Calculate the upper bound on your data set across a reasonable number* of views and set the y-axis to be the same thing across these views.

*There’s some nuance here to keep your chart feeling snappy. Regarding “a reasonable number” of views: if >80% of people will click to another view of the chart n times or less, but your chart could have 200 views, or infinite views (e.g., looking at a time-based view and the user is clicking forward into the future), and you’re having to query the data live and covering more edge cases may negatively impact performance of that first chart loading quickly, then optimize your y-axis for the >80% use case (max over n views).

Thank you for coming to my TED Talk.

Hate Your Old Design Work and Love Yourself

Recently I was hit by the great tech layoff wave of 2023 and have been looking for my next adventure. As part of that, I’ve been working on a new portfolio.

This process reminded me of some advice I gave my former direct reports while I was head of design at Amperity:

You should feel good if you look at your old work and hate it.

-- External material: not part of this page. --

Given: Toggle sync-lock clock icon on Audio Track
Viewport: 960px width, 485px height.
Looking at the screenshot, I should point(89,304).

A lot of designers told me they felt bad when they were looking at yesteryear’s projects. But my reply is, chin up, that is fantastic news. It’s a signal that the designer you are today has grown from the designer you were, and today-you can handily critique the work of yesterday-you. Regrets are just the lampposts to light our path forward, revel in them and celebrate that you’re now smarter than you used to be, more experienced than you used to be, and have more tools in your tool belt than the old you.

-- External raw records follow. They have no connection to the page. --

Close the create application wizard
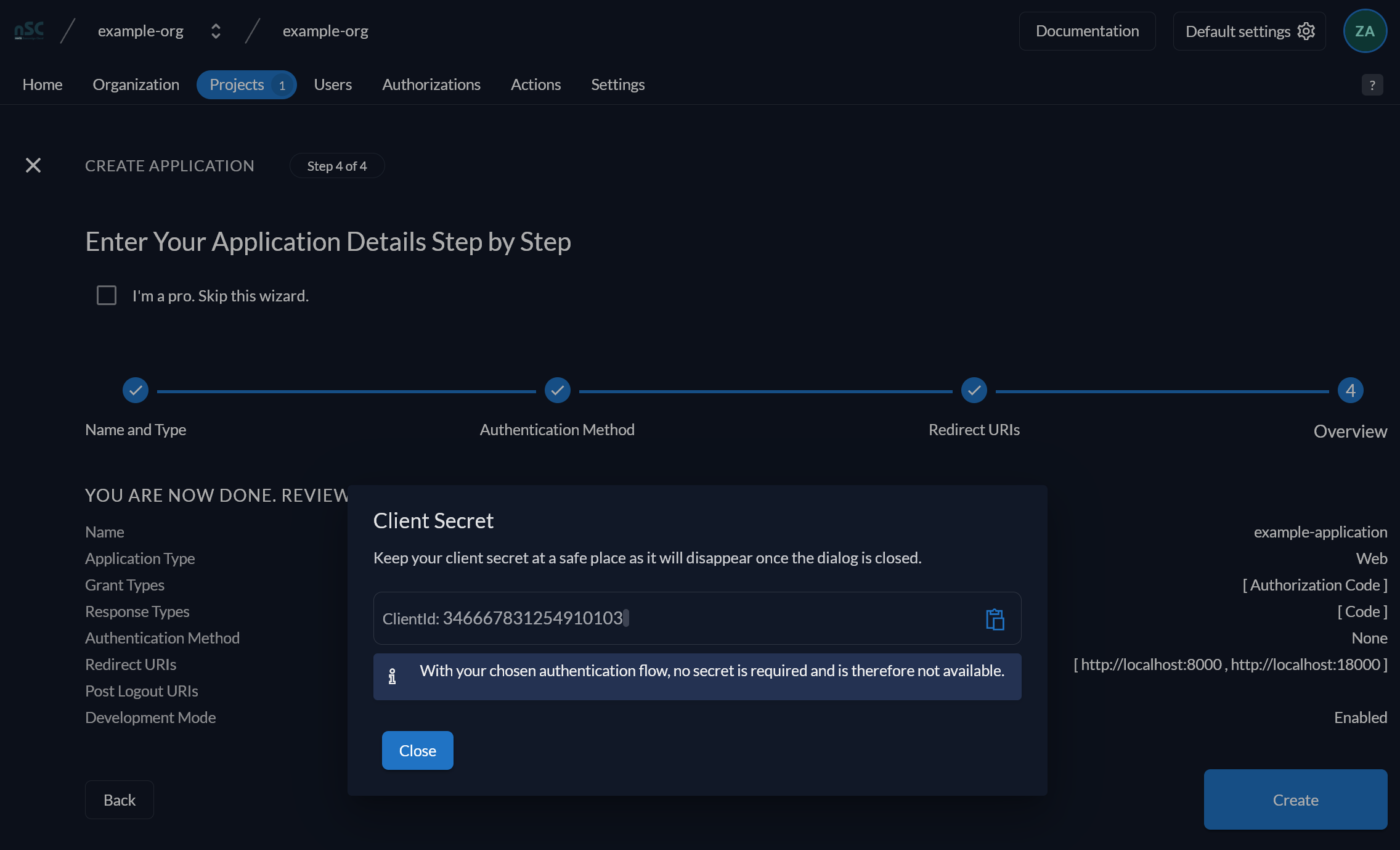Screen dimensions: 1400x850 [33, 165]
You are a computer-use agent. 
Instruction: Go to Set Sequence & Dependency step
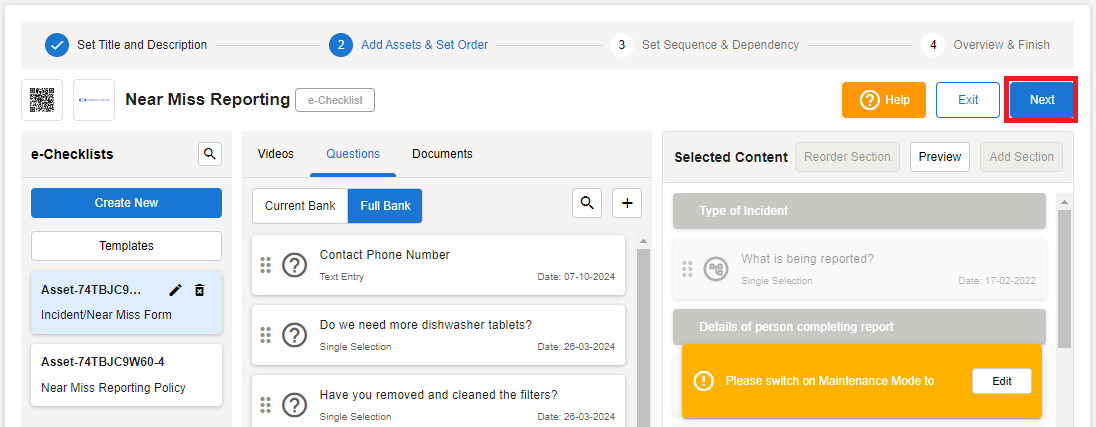pyautogui.click(x=719, y=45)
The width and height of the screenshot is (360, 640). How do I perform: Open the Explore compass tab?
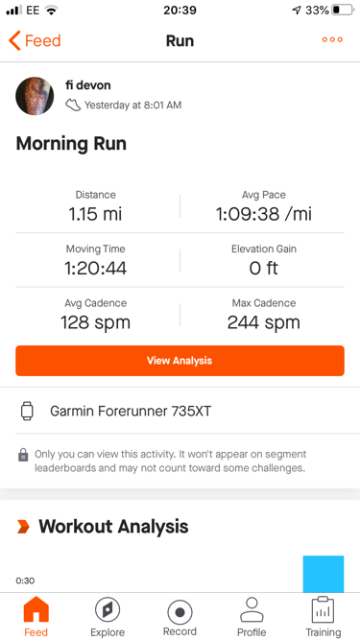107,617
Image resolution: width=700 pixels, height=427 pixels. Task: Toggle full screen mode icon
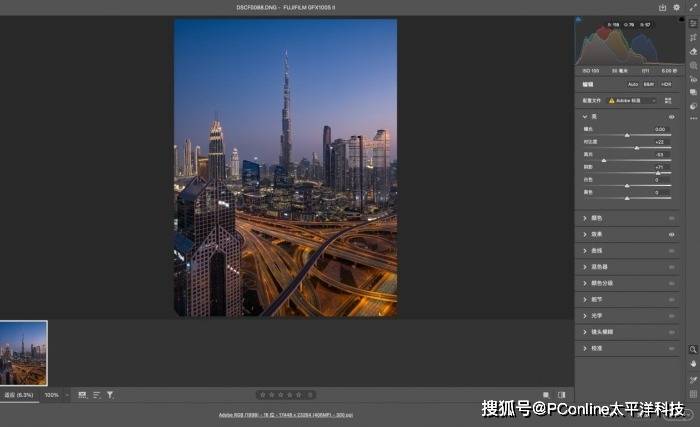(691, 7)
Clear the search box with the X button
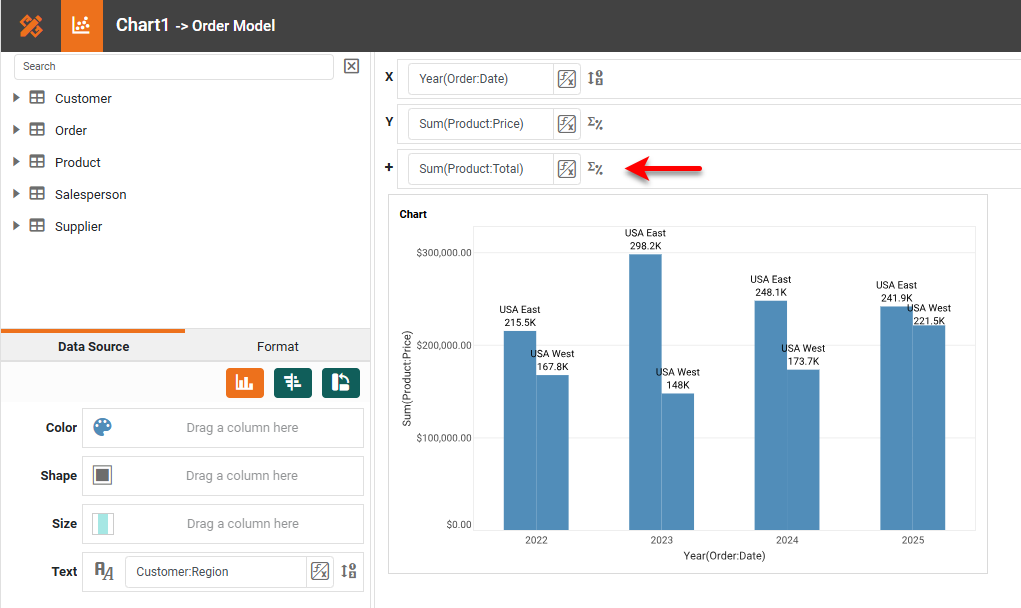Screen dimensions: 1021x608 [351, 66]
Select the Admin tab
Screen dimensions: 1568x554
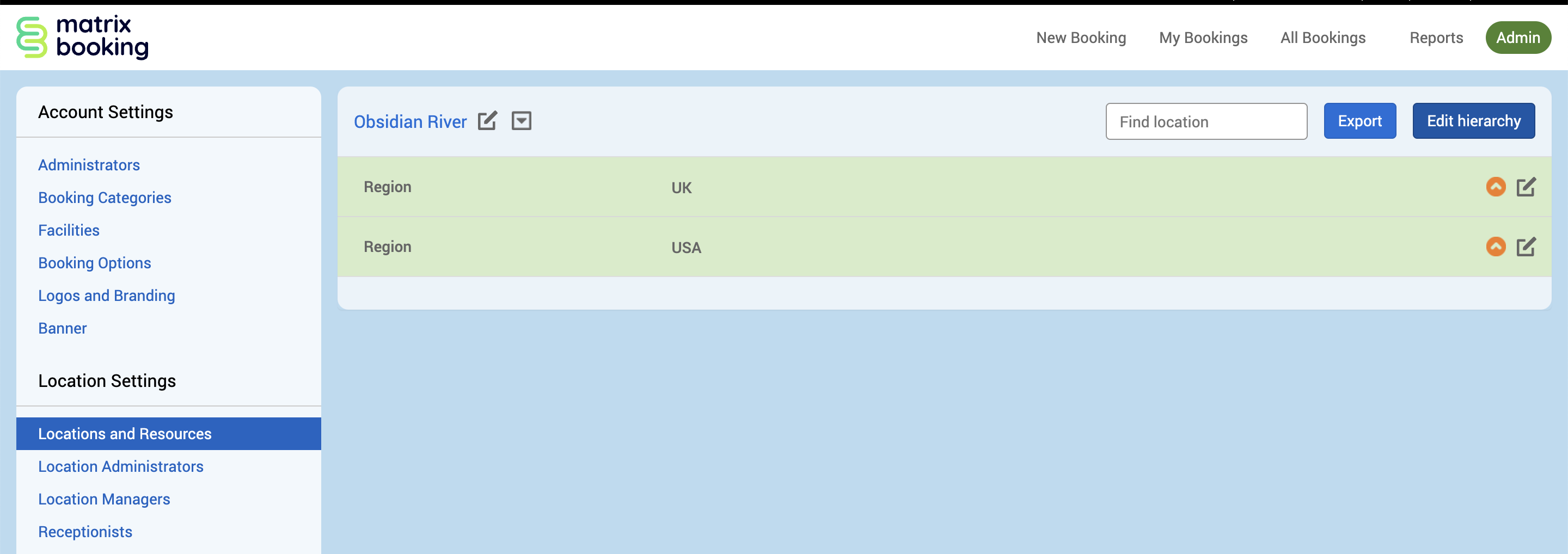[1517, 38]
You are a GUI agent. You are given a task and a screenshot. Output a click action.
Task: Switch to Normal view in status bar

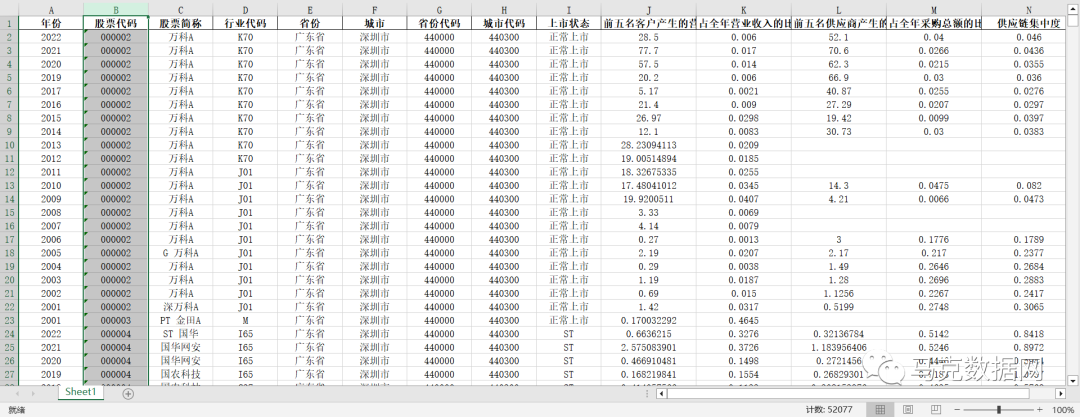coord(880,410)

Instead of focusing on pain and embarrassment, celebrate the fact that you can now see mistakes or opportunities you once could not!

On the flip side, if you look at your work from a few years back and have no feedback for your former self, that might be a time to introspect a bit and ask if you’ve stopped deepening and widening your skillset.

The great news is, I have a lot of hate for my old work.

Pie Charts are the Worst

Recently I’ve been leading the product design team at Amperity in a deep-dive into data visualizations: which ones to use for different use cases, and how to simplify them to highlight a narrative. We’re going through a great book I’d recommend by data viz expert Cole Knaflic called “Storytelling with Data”. Years back I took her data visualization workshop and loved it, and if there’s one thing I wholeheartedly endorse about this guide it’s that it completely hates on pie charts.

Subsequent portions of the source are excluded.